Erhöhung der Tabellenentgelte

Die Tabellenentgelte (einschließlich der Beträge aus einer individuellen Zwischen- oder Endstufe und die Tabellenwerte der Entgeltgruppen 2Ü, 13Ü und 15Ü) sowie weitere Entgeltbestandteile werden ab 01. Januar 2018 um 2,35 v.H. erhöht.

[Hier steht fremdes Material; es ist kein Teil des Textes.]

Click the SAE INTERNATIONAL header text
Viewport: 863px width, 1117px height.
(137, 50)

  • Erhöhung der Tabellenentgelte

    Die Tabellenentgelte (einschließlich der Beträge aus einer individuellen Zwischen- oder Endstufe und die Tabellenwerte der Entgeltgruppen 2Ü, 13Ü und 15Ü) sowie weitere Entgeltbestandteile werden ab 01. Januar 2018 um 2,35 v.H. erhöht.
    Die monatlichen Ausbildungsentgelte der Auszubildenden nach dem TVA-L BBiG und dem TVA-L Pflege sowie die Tarifentgelte der Praktikantinnen und Praktikanten nach dem TV Prakt-L werden zum 01. Januar 2018 um 35 € angehoben.

  • Einführung der neuen Stufe 6 in den Entgeltgruppen 9 bis 15

    In den allgemeinen Entgeltgruppen 9 bis 15 (einschließlich der Entgeltgruppe 13Ü) sowie in den entsprechenden Entgeltgruppen KR 9a bis KR 11a für Pflegekräfte wird zum 01. Januar 2018 eine neue Stufe 6 eingeführt.
    Für die Entgeltgruppe 15 Ü wurde keine Stufe 6 vereinbart; diese Entgeltgruppe umfasst weiterhin 5 Stufen.

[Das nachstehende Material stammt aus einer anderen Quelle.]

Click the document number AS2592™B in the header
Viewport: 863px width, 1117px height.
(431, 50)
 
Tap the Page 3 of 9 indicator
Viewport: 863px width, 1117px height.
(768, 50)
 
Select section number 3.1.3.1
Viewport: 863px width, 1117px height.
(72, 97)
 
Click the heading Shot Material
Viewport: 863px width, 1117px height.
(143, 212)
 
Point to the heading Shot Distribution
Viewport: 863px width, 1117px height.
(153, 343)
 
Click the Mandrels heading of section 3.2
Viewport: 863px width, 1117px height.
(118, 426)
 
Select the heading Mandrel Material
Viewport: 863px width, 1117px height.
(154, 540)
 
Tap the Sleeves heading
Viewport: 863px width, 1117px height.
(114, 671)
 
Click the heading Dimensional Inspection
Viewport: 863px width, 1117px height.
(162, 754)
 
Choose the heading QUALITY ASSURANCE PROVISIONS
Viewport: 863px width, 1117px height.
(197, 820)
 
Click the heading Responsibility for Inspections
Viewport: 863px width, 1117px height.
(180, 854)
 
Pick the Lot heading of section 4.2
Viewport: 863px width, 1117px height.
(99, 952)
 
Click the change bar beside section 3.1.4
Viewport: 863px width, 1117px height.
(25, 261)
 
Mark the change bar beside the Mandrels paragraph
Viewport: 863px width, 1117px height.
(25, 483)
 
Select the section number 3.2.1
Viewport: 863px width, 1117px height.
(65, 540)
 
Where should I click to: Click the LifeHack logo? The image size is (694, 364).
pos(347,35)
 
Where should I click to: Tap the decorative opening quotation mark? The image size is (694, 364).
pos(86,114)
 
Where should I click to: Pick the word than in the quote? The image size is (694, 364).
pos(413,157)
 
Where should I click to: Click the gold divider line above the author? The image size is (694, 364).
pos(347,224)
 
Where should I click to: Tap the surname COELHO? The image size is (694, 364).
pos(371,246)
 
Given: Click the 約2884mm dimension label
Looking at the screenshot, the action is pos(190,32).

    Beschäftigte in den allgemeinen Entgeltgruppen 9 bis 15 sowie Pflegekräfte in den Entgeltgruppen KR 9a bis 11a, die am 31. Dezember 2017 mindestens 5 Jahre in derselben Entgeltgruppe absolviert haben, werden zum 01. Januar 2018 der neuen Stufe 6 zugeordnet.

    Bei Beschäftigten in einer individuellen Endstufe 5+ erfolgt die Zuordnung zur neuen Stufe 6 nur dann, wenn am 01. Januar 2018 der (um 2,35 % erhöhte) Betrag der individuellen Endstufe 5+ nicht höher ist als der Betrag der neuen Stufe 6. Ist der Betrag der individuellen Endstufe 5+ höher als der Betrag der Stufe 6, werden die Beschäftigten einer neuen individuellen Endstufe 6+ unter Beibehaltung der bisherigen Entgelthöhe zugeordnet.


  • Beschäftigte der Entgeltgruppe 9 mit besonderen Stufenlaufzeiten

    Bei Beschäftigten der Entgeltgruppe 9 mit einer besonderen Stufenlaufzeit von fünf Jahren in Stufe 2 („kleine E9“) erhöht sich der Tabellenwert nach fünf Jahren in Stufe 4 ab 01. Januar 2018 um 53,41 €. Die bis zum 31. Dezember 2017 in Stufe 4 oder der individuellen Endstufe 4+ verbrachte Zeit wird berücksichtigt.

    Beschäftigte in der „kleinen“ Entgeltgruppe 9 in einer individuellen Endstufe 4+ erhalten jedoch nur dann das um 53,41 € erhöhte Tabellenentgelt, wenn am 01. Januar 2018 das um 2,35 % erhöhte Tabellenentgelt der individuellen Endstufe 4+ nicht höher ist als die Summe aus dem Betrag der Stufe 4 und dem neuen Erhöhungsbetrag.
    Ist der Betrag der individuellen Endstufe höher als die Summe aus dem Betrag der Stufe 4 und dem neuen Erhöhungsbetrag in Höhe von 53,41 €, verbleiben die Beschäftigten in ihrer individuellen Endstufe 4+. Ein Anspruch auch den Erhöhungsbetrag besteht nicht.